Siapa yang tidak asing dengan slogan tersebut. Clueless merupakan film karya Amy Heckerling yang menentang jalannya waktu. Film ini tayang pertama kali pada tanggal 19 Juli 1995, dan masih relevan hingga saat ini. Cluelessmemiliki berbagai cita rasa visual yang membuatnya menjadi sebuah cult classic, baik itu jalan cerita, penulisan karakter, atau dialog yang dipenuhi dengan bahasa muda pada zamannya.
Menurut Filmsite.org, film kultus adalah sebuah film yang sedikit berbeda dan terbilang ngawur dibandingkan film lainnya pada saat itu. Film itu biasanya tidak dapat bersaing dengan film lainnya dalam box office. Namun, seiring waktu berjalan, film tersebut mulai menarik hati demografis yang spesifik, yang kemudian menjadi penggemar setia film tersebut. Apa saja film yang termasuk dalam kategori tersebut? Tentu saja 10 Things I Hate about You, Mean Girls, dan tentunya, Clueless.

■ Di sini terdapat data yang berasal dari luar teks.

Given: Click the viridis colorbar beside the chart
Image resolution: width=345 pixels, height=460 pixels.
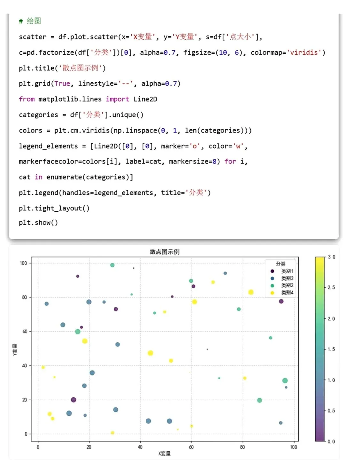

Apakah kamu pernah bertanya bagaimana tokoh fiktif zaman dahulu akan bertingkah di dunia saat ini? Well, Jika Emma (Karya Jane Austen) merupakan seorang gadis yang tinggal di California, seperti inilah ceritanya. Cluelessmengikuti jejak seorang gadis muda dalam menghadapi masalah di kehidupannya. Cher Horowitz (Alicia Silverstone) merupakan seorang gadis cantik, populer, dan cerdas. Ia tinggal berdua bersama ayahnya, Mel (Dan Heddaya), yang merupakan seorang pengacara atau penggugat yang kasar. Josh (Paul Rudd), kakak tiri Cher yang memiliki tingkat kesadaran sosial yang tinggi, sering mengolok Cher akan tingkah lakunya yang terbilang kekanak-kanakan. Cher memiliki banyak teman, namun hanya percaya pada Dionne (Stacey Dash) untuk menjadi seorang sahabatnya. Ketika Cher mendapatkan nilai yang jelek di kelas debat, Ia beranggapan bahwa Mr. Hall (Wallace Shawn) memberikannya nilai jelek tersebut karena ia tidak senang dengan hidupnya. Cher memutuskan untuk menjadi seorang mak comblang, agar Mr. Hall dapat menjadi bahagia dan mengubah nilainya. Ketika melihat proyek jodohnya berhasil, Cher merasa senang dan ingin mengatasnamakan “kebaikan” agar bisa melakukan hal hal serupa. Cher dan Dionne merubah tata rias seorang murid baru, Tai Frasier (Brittany Murphy), dan menjadikannya anggota ketiga dalam persahabatan mereka. Ketika Cher mengetahui Tai mulai menyukai Travis (Breckin Meyer), Cher segera mengenakan jubah mak comblang-nya dan mencoba untuk menyatukan Tai dengan Elton (Jeremy Sisto). Tetapi, Elton malah menyukai Cher dan mencoba untuk mengecup Cher di dalam mobilnya. Tentu saja Cher murka dan segera keluar dari mobil Elton.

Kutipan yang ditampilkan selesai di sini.